DDPCR is an important methodology in translational cancer research because of its superior sensitivity and accuracy for detection of genomic DNA or RNA expression. The advantages of DDPCR over RTPCR have already been described. The pros and cons of DDPCR versus IHC as a test are explained in [Table 5].
|Table 5: The pros and cons of droplet digital polymerase chain reaction versus immunohistochemistry as a diagnostic test|
Click here to view
DDPCR can be done on both fresh frozen and formalin-fixed tissues.

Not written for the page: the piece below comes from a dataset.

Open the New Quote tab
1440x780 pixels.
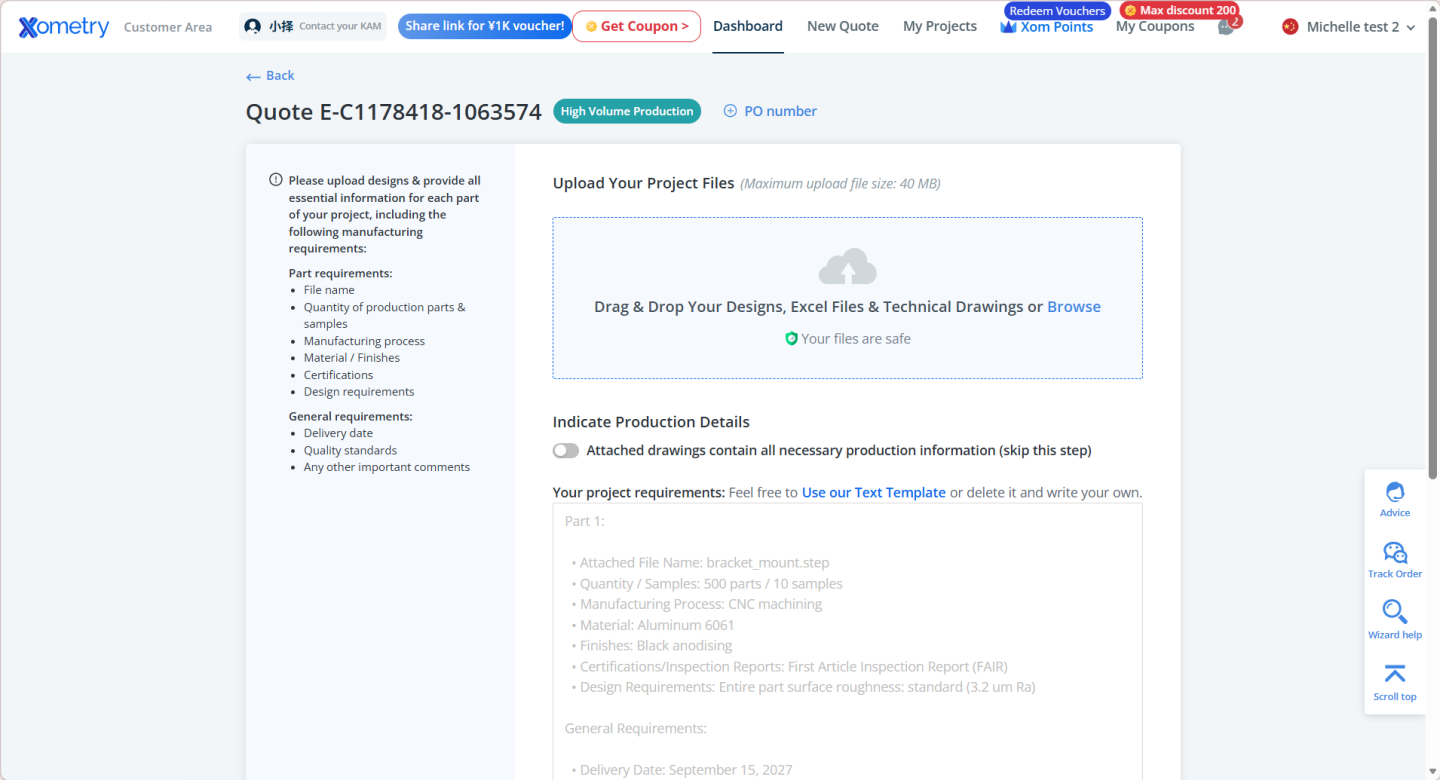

Majority data for Her2 detection by DDPCR on FFPE samples are from breast and gastric cancers, showing good correlation among DDPCR, IHC, and FISH testing.,,,,
Wang et al. described their experience with FFPE samples for detecting Her2 amplification at DNA level in breast and gastric cancers by DDPCR and showed 94.4% concordance with IHC. Another study on 102 invasive breast cancer samples by Wang et al. using two digital platforms DDPCR and RainDance for Her2 detection at DNA level (assuming FISH as gold standard) showed a sensitivity and specificity of 82.8% and 97.3% respectively, with a kappa value of 0.833 (P < 0.001) in comparison to IHC. On further testing of 114 equivocal IHC cases, 75% (21/28) Her2-amplified and 95% (82/86) Her2 nonamplified cases were correctly classified as positive and negative by DDPCR, respectively.

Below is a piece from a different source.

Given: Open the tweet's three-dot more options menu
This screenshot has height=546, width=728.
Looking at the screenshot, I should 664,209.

However, there are very limited data available for detecting Her2 transcript at RNA level, and as explained previously, DNA-based testing for Her2 detection could be unreliable in borderline cases due to differences in detection of Her2 copy numbers by different diagnostic modalities. Furthermore, most of the molecular classifications are based on RNA expression level, and prognostic tests such as Oncotype DX (Genomic Health, USA) and MammaPrint are based on RNA transcript quantification., Hence, there is a strong need of more studies assessing Her2 transcript on this robust platform. We could come across only two previous studies assessing Her2 expression at RNA level using DDPCR. Heredia et al. assessed Her2 in 12 patients both at DNA and RNA levels with data for FISH reported in only 5 cases, while Meehan et al. analyzed 178 cases of breast cancer without reporting FISH data and compared IHC with absolute quantities of mRNA in copies/μl without normalization. Importantly, both studies strongly suggested that mRNA values using DDPCR could be considered as an alternative to IHC. Our study assessed RNA after normalizing with a reference gene and also correlated all cases with FISH findings. In fact, our study went the complete way to assess all cases at DNA, RNA, and protein levels.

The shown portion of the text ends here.